- Source document:
=======

Publisher
Routledge
ISBN 10
0367859866
Published
29 Apr 2020
Anyone embarking on a PGCE course will find useful takeaways from a book that has plenty to deliver, says Sameerah Mussa
The is a CPD book that lives up to its title. As an early-career teacher myself, I’ve found Teach Smarter has provided an excellent introduction to popular theory such as Rosenshine’s principles of instruction while touching on other areas of the teachers’ standards such as planning, expectations and assessment for learning, including feedback and questioning. All of its headings are separated into further subheadings, making it easily accessible for readers to dip into the text and delve into extra information as needed. Overall, this is a fruitful resource that I wish I’d had before starting my PGCE course, and a welcome update on others in its genre. Best of all, Riches is not afraid to criticise areas of pedagogy, which makes Teach Smarter more credible and provides important critical context.
The Questioning chapter is undoubtedly an excellent read. The subheadings divide the questions into categories e.g. probing questions, cold calling and even multiple-choice questions. There is a simple definition underneath, before Riches provides further examples drawn from real-life situations. What more could a trainee ask for? My practice particularly benefited from the chapter on ‘probing questions’ and the idea of starting off broad and then taking time to refine the discussion. Here Riches’ critical framing really comes into its own with an impressively simple and effective excoriation of Bloom’s taxonomy. He then goes on to provide the alternative questioning techniques that I wish PGCE course providers spent more time on. My experience of Bloom’s taxonomy being held up as a paragon for differentiation is still recent, yet my short classroom experience already leads me to agree with Riches that it has many, many flaws.
This is a book that ought to earn its place in CPD libraries
The behaviour management chapter entitled Expectations touches upon areas that I had also neglected within my training year. No pages are wasted in this book; the importance of teacher-parent relationships is addressed and given the emphasis it truly deserves. He suggests being prepared for these parents to ask how they can support their children at home. I particularly like the idea of having a plan and a response prepared for these situations that doesn’t require you to provide additional learning for the student or to generate extra work for you! Reducing workload is a key message throughout this book that I am sure early-career teachers will appreciate.
However, there are some adjustments that a second edition would benefit from, chief among them being the lack of images. The only images appear in the seating plan chapter to aid visual interpretations of classroom spaces and layouts. Ironically, this is the least relevant chapter in the post-Covid age of children in rows facing forward, but the author wasn’t to know that at the time of writing. A term is a long time in education! The lack of images throughout the rest of the book contrasts sharply with the feel of the title page, which is all bright greens and blues.
More importantly, for a book published in 2020, there are also some glaring omissions of important research and practical pedagogies, not least retrieval practice and spaced learning. I’ve come to really value these in my own lessons and this gap, added to the visual sparseness of Teach Smarter, means I would be far less likely to recommend this book to other trainees and early-career colleagues looking to improve their classroom practice than the likes of Teaching Walkthrus by Tom Sherrington and Oliver Caviglioli.
However, this is a book that ought to earn its place in CPD libraries, and should probably be read before trainees have started their course. At the very least, it should feature before they complete it. It touches upon vital information, and I enjoyed reading about the importance of cultural capital, the variations of a classroom layout and using whole-class feedback to reduce workload. No single book can cover everything, and looking past its presentational staleness, it offers many great takeaways.

=======

- Exercise data:

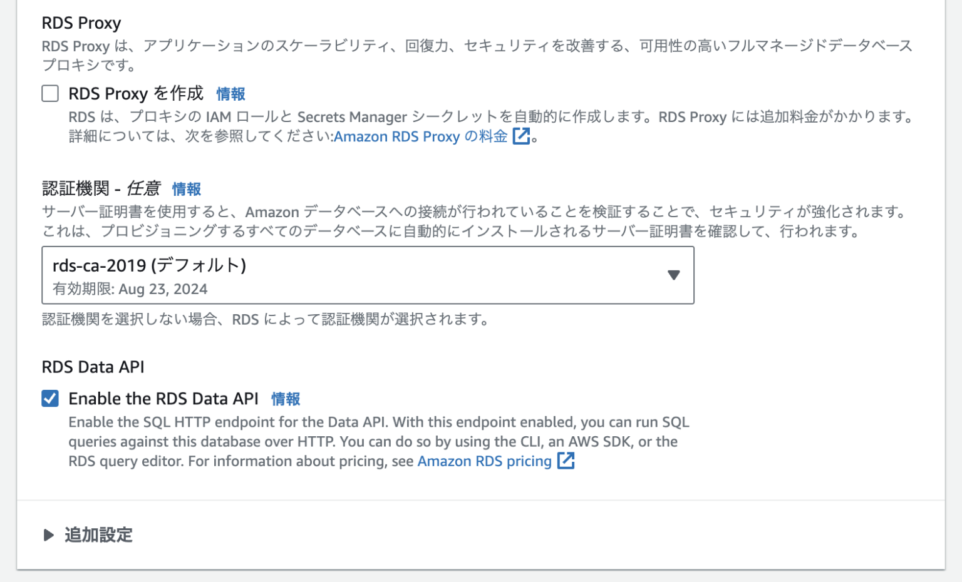This screenshot has width=962, height=582.
Task: Toggle the RDS Proxy creation option on
Action: click(x=49, y=93)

=======

- Check your understanding:
A – Translate this sentence from the book review into French: "No single book can cover everything, and looking past its presentational staleness, it offers many great takeaways."
B – Quote the book review, starting at the words "However, there are" and stopping after "greens and blues.".

- Written responses:
A – Aucun livre ne peut à lui seul tout couvrir, et si l'on passe outre sa présentation vieillotte, il offre de nombreux enseignements précieux.

B –
However, there are some adjustments that a second edition would benefit from, chief among them being the lack of images. The only images appear in the seating plan chapter to aid visual interpretations of classroom spaces and layouts. Ironically, this is the least relevant chapter in the post-Covid age of children in rows facing forward, but the author wasn’t to know that at the time of writing. A term is a long time in education! The lack of images throughout the rest of the book contrasts sharply with the feel of the title page, which is all bright greens and blues.